Action item
Your task is to restate word for word the line containing "Task: Click the strikethrough" and each line that follows it in the listing, and only those.

Exercise inputs

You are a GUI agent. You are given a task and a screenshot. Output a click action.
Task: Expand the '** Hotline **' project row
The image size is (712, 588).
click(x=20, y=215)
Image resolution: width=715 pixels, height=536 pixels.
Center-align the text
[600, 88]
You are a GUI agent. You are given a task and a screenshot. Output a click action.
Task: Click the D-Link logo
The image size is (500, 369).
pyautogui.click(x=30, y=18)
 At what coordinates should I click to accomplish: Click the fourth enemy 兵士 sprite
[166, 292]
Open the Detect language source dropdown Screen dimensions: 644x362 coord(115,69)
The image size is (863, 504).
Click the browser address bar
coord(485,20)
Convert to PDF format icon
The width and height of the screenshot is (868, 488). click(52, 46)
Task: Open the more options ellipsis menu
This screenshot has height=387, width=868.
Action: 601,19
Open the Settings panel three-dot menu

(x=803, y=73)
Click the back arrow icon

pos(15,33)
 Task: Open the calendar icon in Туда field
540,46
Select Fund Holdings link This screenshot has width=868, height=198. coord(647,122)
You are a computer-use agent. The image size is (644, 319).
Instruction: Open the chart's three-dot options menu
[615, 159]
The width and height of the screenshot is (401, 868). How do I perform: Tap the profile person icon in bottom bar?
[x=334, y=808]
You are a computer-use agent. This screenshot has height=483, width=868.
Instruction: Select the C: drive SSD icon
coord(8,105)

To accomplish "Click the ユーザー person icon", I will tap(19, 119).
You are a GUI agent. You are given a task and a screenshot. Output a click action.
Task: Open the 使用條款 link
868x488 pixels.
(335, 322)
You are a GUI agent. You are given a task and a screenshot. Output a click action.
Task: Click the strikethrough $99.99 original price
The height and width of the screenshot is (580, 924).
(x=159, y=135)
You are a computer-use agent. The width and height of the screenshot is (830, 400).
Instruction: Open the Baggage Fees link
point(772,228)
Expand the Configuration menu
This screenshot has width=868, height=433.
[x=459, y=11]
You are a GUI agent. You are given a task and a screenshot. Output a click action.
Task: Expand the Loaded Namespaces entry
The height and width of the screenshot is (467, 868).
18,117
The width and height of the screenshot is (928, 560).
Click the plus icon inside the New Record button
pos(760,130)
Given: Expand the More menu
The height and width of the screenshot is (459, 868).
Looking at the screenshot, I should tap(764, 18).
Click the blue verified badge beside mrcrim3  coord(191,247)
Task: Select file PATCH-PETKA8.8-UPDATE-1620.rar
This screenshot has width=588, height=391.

Exercise output
Task: Click the strikethrough $99.99 original price
The height and width of the screenshot is (580, 924).
(x=159, y=135)
You are a computer-use agent. The width and height of the screenshot is (830, 400).
Instruction: Open the Baggage Fees link
point(772,228)
Expand the Configuration menu
This screenshot has width=868, height=433.
[x=459, y=11]
You are a GUI agent. You are given a task and a screenshot. Output a click action.
Task: Expand the Loaded Namespaces entry
The height and width of the screenshot is (467, 868).
18,117
The width and height of the screenshot is (928, 560).
Click the plus icon inside the New Record button
pos(760,130)
Given: Expand the More menu
The height and width of the screenshot is (459, 868).
Looking at the screenshot, I should tap(764, 18).
Click the blue verified badge beside mrcrim3  coord(191,247)
Task: Select file PATCH-PETKA8.8-UPDATE-1620.rar
This screenshot has width=588, height=391.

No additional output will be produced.